Saturday, April 29, 2017

Documentation in OT

In this blog post I will be discussing a few types of clinical documentation used in healthcare professions but specifically in occupational therapy.

The most common documentation style seen is the SOAP note. SOAP is an acronym for Subjective, Objective, Assessment, and Plan.  In the subjective piece of documentation the therapist will put what was said by the client or their caretaker.  In the objective piece the therapist will write what they observe the client do.  In the assessment portion the therapist will take what they collected in the subjective and objective parts and interpret it. In the plan portion, the therapist makes a plan or writes goals for the future treatment of the client.

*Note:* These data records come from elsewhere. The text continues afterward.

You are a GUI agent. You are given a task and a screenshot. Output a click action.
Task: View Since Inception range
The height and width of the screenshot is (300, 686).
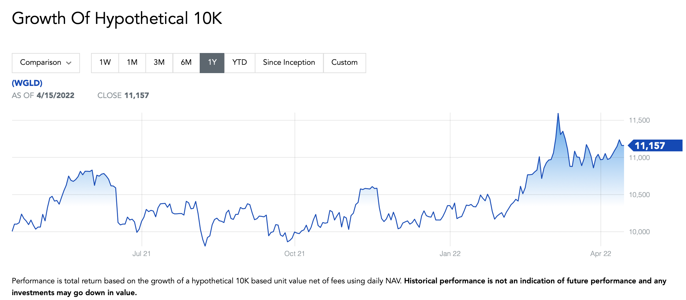[x=289, y=63]
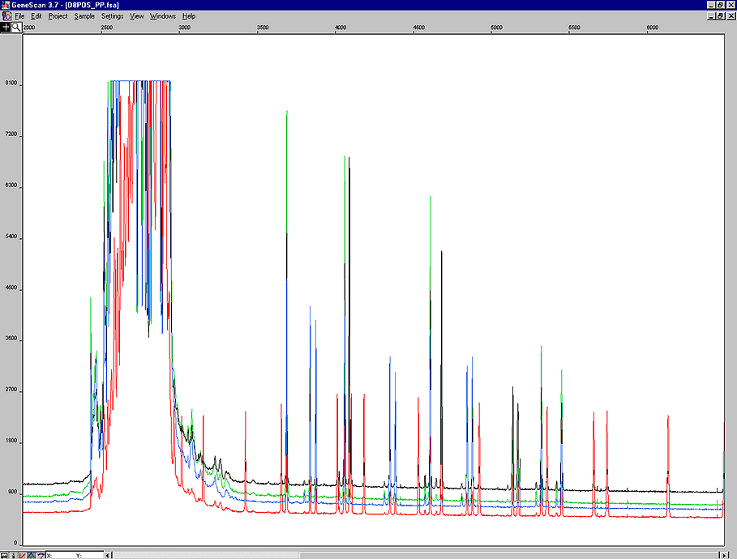Click the horizontal scrollbar left arrow

click(108, 555)
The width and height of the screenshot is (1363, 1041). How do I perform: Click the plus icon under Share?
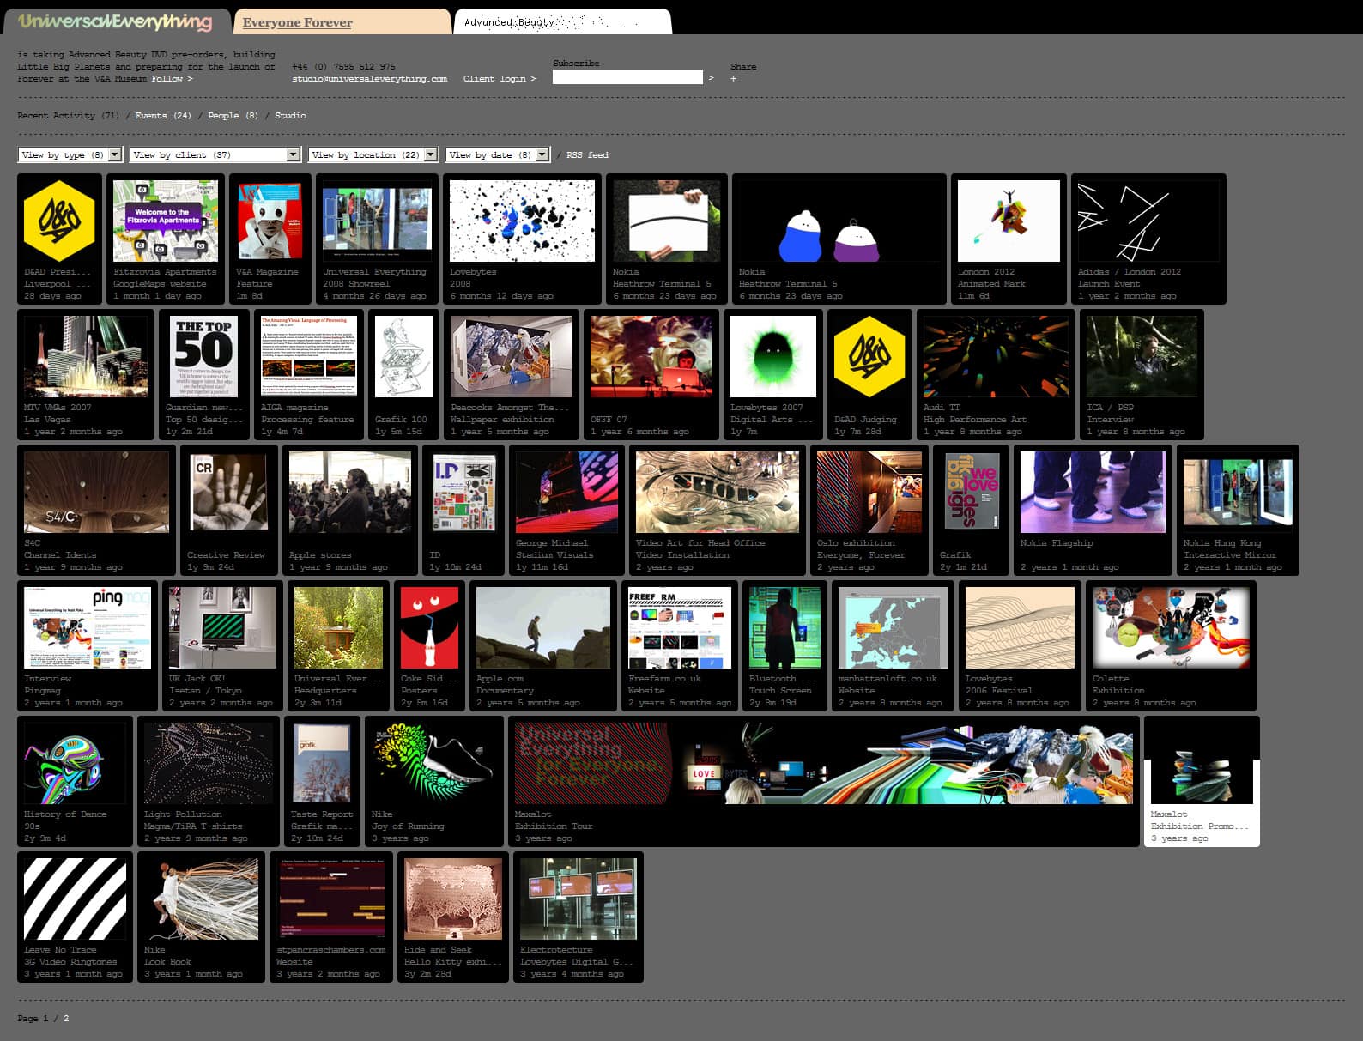coord(733,79)

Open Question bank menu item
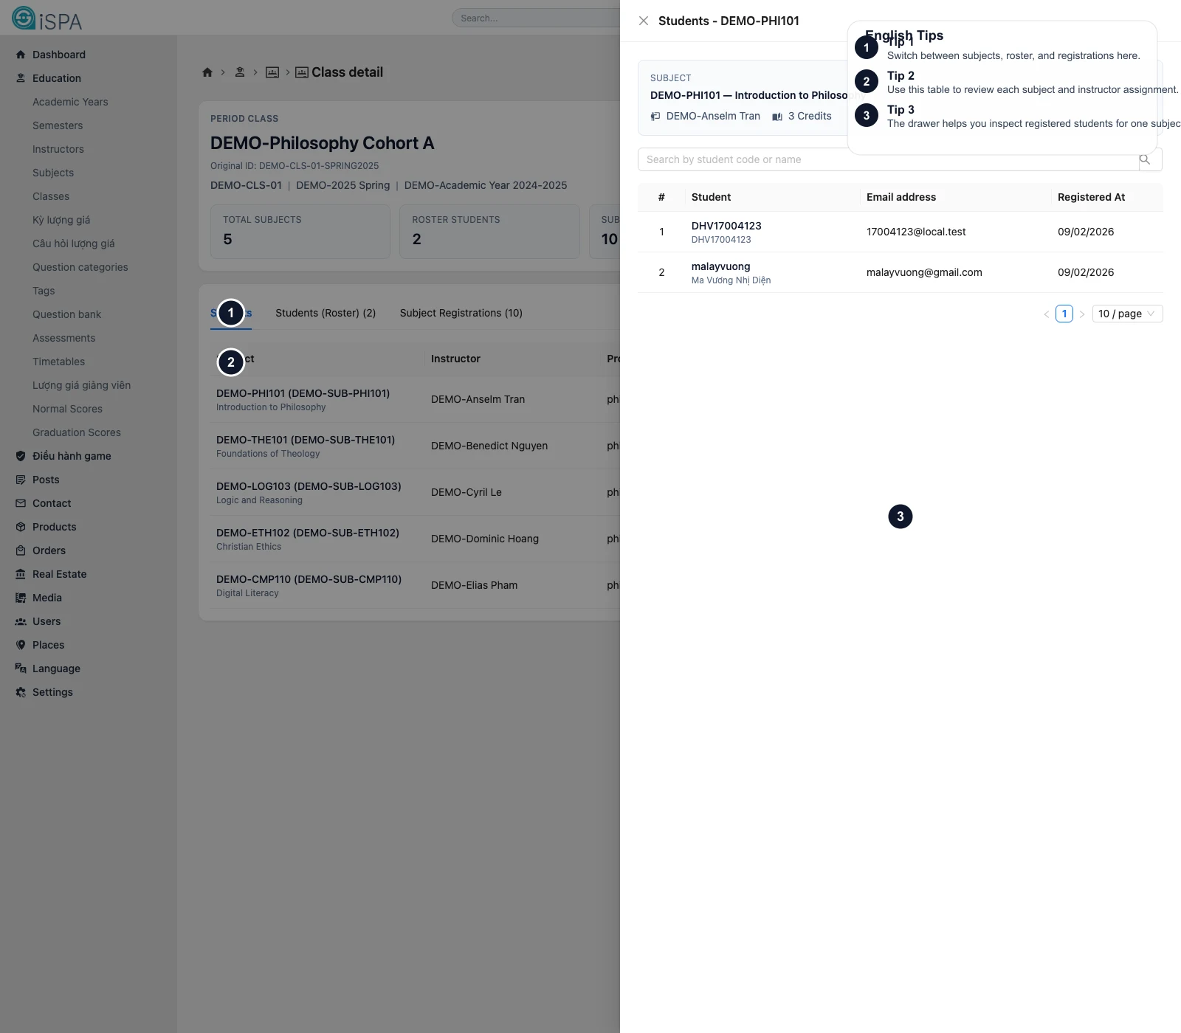pos(66,314)
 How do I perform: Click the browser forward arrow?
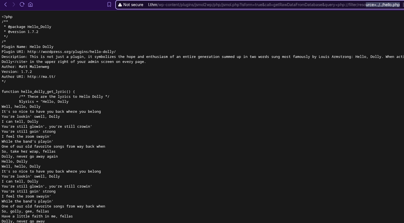tap(14, 4)
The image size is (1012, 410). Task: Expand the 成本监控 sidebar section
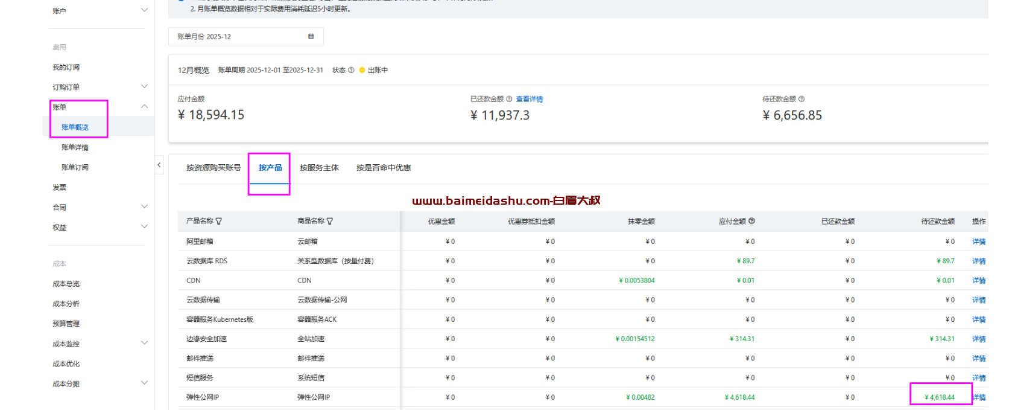(144, 343)
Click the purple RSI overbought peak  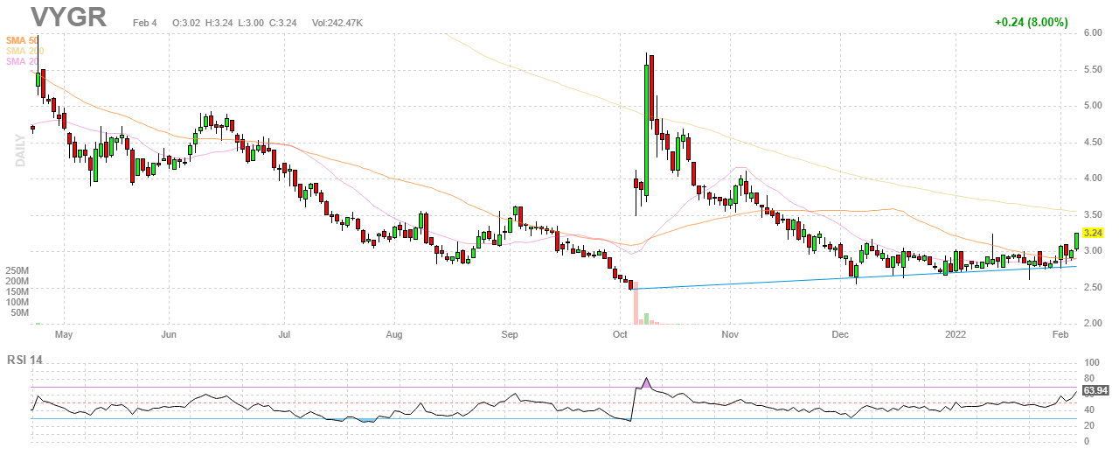click(646, 382)
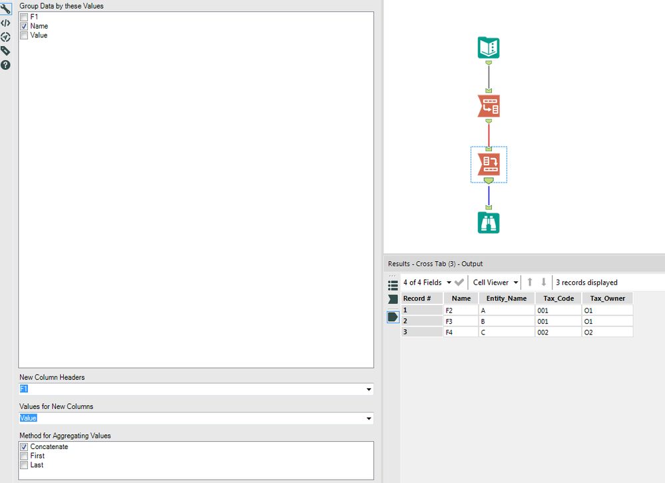Select the Browse tool at the workflow bottom
Viewport: 665px width, 483px height.
pos(488,223)

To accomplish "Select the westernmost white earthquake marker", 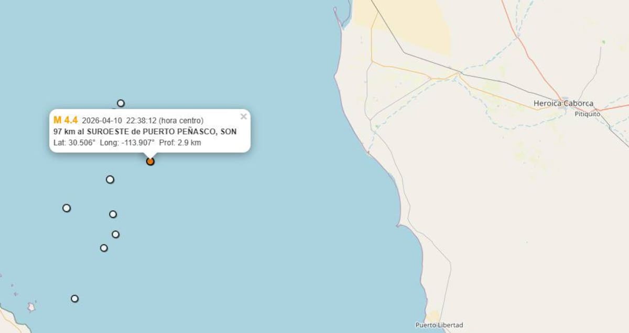I will click(67, 208).
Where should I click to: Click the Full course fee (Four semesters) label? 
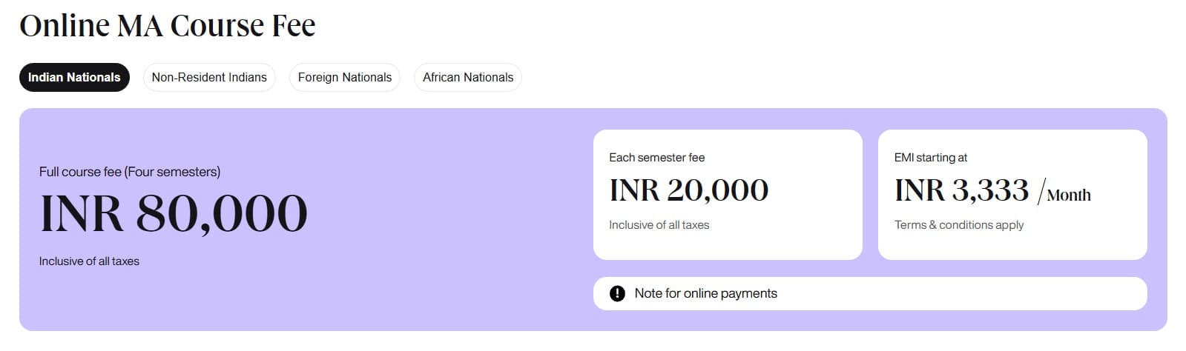click(x=130, y=172)
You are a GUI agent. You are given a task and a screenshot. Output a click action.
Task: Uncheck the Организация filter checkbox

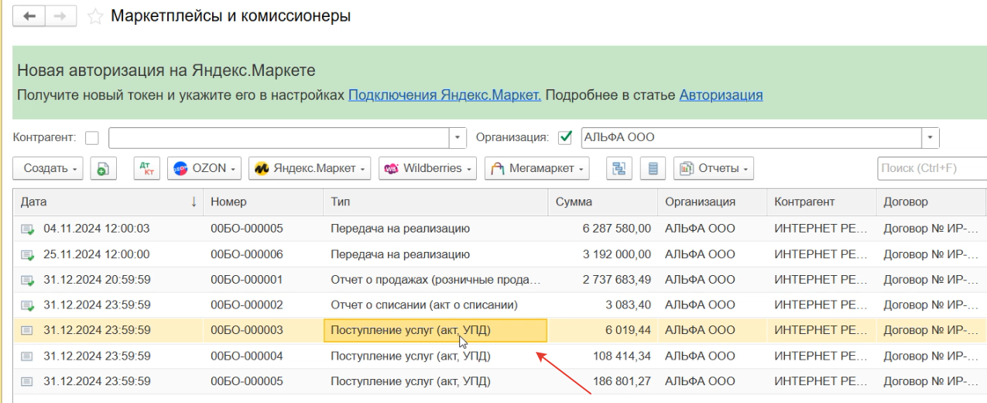click(565, 138)
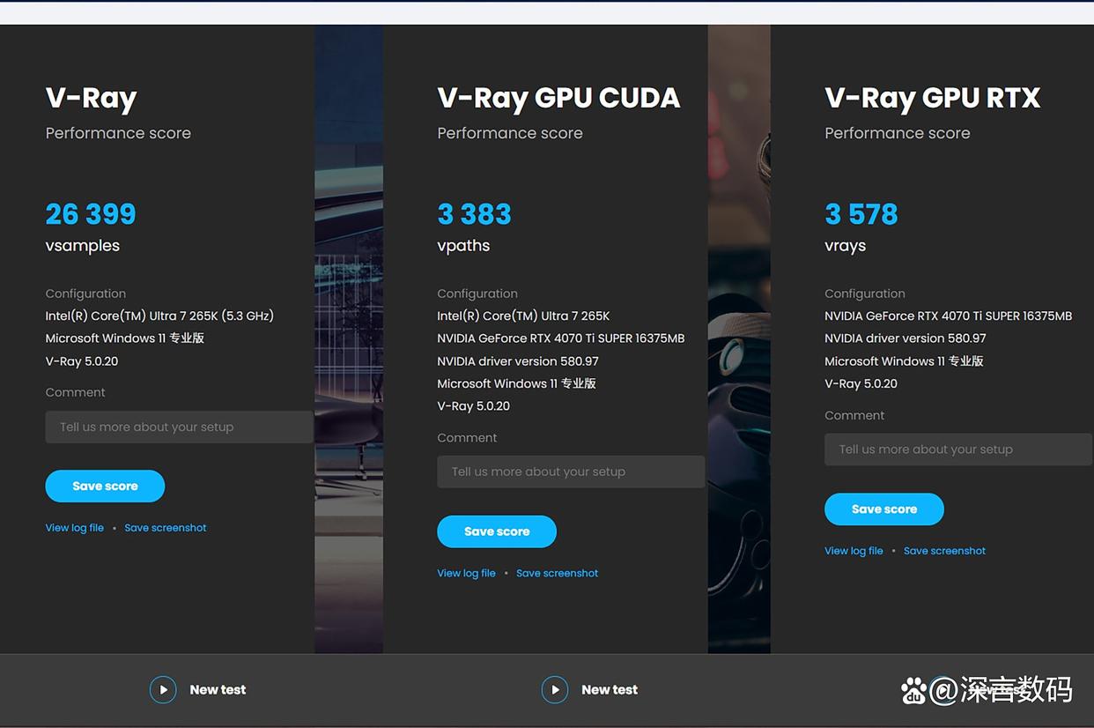Click the 3 383 vpaths score
The height and width of the screenshot is (728, 1094).
point(474,214)
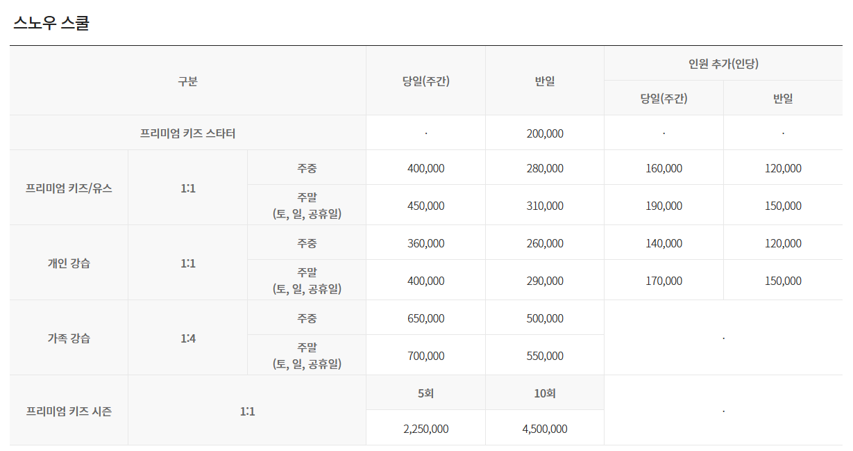853x451 pixels.
Task: Select the 450,000 weekend price cell
Action: pos(425,204)
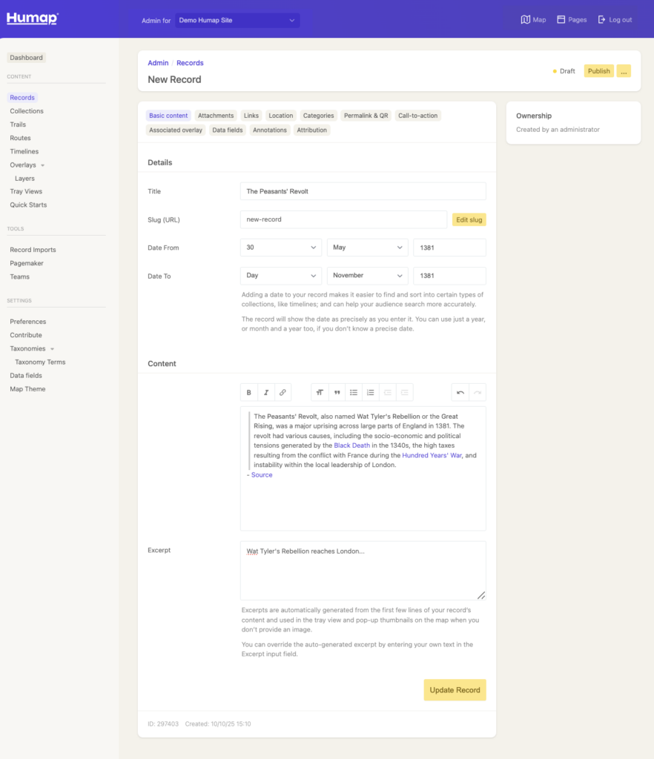Undo the last edit in the content editor
This screenshot has width=654, height=759.
[x=458, y=392]
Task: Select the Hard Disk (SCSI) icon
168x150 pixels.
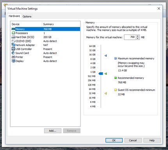Action: pyautogui.click(x=13, y=37)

In early intervention and schools, a therapist might often document using an Individualized Family Service Plan (IFSP) or an Individual Education Plan (IEP).  The IFSP is begun when the child is 3 years of age and it also includes the parents in the plan.  An IEP is used in special education programs in schools and can lead into getting a special education diploma.

A couple of others worth mentioning are narrative notes and progress notes.  A narrative note is written in story type form and tells about treatment given, what the therapist observes, and what the client achieves in the session.  A narrative note can be in SOAP note form but it does not have to be. A progress note tells what has been accomplished over a set amount of time.  It is more popular than the narrative note.

These are just a few examples of documentation seen in occupational therapy.  It is good to know that there are many variations of documentation as you never know what your professional setting will require.